Very often we obtain datasets that are saved inside a zipped folder owing to them being email attachments or generally large files. Such files are typically unzipped using software like WinRAR, 7-Zip or Windows’ built-in decompression tool. These compressed files are saved with a .zip or some other extension. We can save time by directly unzipping them especially when we are unzipping multiple files in Stata. So in this article we are going to learn how to unzip files in Stata
Download Example FileThe unzipping procedure depends on the extension of the zip file. To check the file extension, right click on the file and then left click on properties. We can find the file extension under the ‘type of file’ heading. You can directly navigate to the section of this article that is directly related to your file extension or you can follow in sequential manner to have better understanding.
Unzipping .zip Files
In order to unzip files in Stata, we first need to change Stata’s working directory by specifying a directory path that contains the relevant zipped folder.
cd “C:\Users\Desktop\Stata\zipfiles\zip”
This command changes Stata’s working directory. Let’s say there is a zipped file called ‘file1’ in this folder. We can unzip it using the unzip command by typing:
unzipfile “file1”
Stata unzips the file and returns details of the process in the results window where it specifies which files were unzipped, and how many were skipped and extracted.
To unzip the file again and replace the previously unzipped folder, we add a replace
option.
unzipfile “file1”, replace
Unzipping the same file without adding this option leads to Stata skipping all the files because it cannot overwrite/replace the files with the same name that were extracted previously.
Related Post: Stata Command Syntax: How To Write Commands in Stata
Unzipping .rar Files
Compressed folders that are created using the WinRAR software are saved with an extension of .rar. The unzipfile
command described above cannot unzip folders with this extension. To unzip .rar files, we change our working directory to the relevant folder again. This time, our compressed file called file2.rar is saved in a folder named ‘rar’:
cd “C:\Users\Desktop\Stata\zipfiles\rar”
To unzip this, we use the shell
command. This command interacts directly with the operating system. In our example, we use this command to open the WinRAR software by typing the path to where the software is installed and specifying the folder name that needs to be unzipped.
shell set path=”C:\Program Files\WinRAR”; %path% & unrar e “file2.rar”

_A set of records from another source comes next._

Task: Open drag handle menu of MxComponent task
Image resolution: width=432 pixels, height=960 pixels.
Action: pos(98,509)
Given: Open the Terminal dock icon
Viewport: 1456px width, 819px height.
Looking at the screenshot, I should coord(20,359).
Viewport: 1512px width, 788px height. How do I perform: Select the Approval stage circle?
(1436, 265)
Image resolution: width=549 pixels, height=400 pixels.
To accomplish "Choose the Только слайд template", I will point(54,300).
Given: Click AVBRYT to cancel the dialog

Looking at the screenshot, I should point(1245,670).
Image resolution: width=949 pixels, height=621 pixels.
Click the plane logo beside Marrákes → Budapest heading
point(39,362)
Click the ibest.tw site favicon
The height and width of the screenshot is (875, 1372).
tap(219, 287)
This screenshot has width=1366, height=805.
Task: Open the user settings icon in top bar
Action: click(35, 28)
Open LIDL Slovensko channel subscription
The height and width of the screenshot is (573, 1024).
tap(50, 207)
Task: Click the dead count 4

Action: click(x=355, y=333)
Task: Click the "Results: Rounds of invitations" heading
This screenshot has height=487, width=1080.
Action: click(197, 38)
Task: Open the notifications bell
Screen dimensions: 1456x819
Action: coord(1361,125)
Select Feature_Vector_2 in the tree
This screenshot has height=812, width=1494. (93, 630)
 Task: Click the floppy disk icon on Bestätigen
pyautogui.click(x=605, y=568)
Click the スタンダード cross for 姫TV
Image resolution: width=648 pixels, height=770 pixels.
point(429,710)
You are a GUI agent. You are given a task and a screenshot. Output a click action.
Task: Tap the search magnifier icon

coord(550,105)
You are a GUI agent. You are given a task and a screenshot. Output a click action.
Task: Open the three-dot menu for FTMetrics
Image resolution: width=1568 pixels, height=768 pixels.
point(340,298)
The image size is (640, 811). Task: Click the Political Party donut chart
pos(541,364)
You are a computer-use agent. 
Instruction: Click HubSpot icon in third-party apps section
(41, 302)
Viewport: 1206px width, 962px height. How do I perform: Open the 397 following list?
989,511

Unzipping Other File Formats
Other file formats can be extracted using the aforementioned unzipfile
command. We begin extracting a file with a .z extension by once again resetting the working directory to the relevant folder.
cd “C:\Users\Desktop\Stata\zipfiles\others” unzipfile “file2.z”
Because Stata’s default setting for this command is to extract .zip files, we must specify the extension if any other format is being unzipped.
Extracting Multiple Files
To extract multiple zipped files (named ‘file4’ and ‘file5’), we make use of locals and loops. Loops are particularly helpful when you have a large number of files to unzip and typing a separate command for each one of them is cumbersome. We store the working directory in a local variable named ‘sourcedir’.
local sourcedir “C:\Users\Desktop\Stata\zipfiles\multiplefiles”
This is then followed by using the cd
command as before but we just type sourcedir
– the local storing the directory path – in the inverted commas. Because sourcedir
refers to a local variable, we must enclose it in left and right single quotes.
cd “`sourcedir’”
Our next step is to ask Stata to store the names of all the .zip files in the source directory in a local called ‘folder’. The syntax for that is as follows:
local folder : dir “`sourcedir’” files “*.zip*”
This creates a local variable called ‘folder’ (local folder) that has the names of all files with the .zip extensions (files “*.zip*”) in the directory stored in `sourcedir’ (dir “`sourcedir’”).
Now we just need to use a foreach loop to unzip each of the files in turn.
foreach file in `folder’ { unzipfile `file’, replace }
This loop keeps on running until all the files whose names are stored in the `folder’ local are unzipped.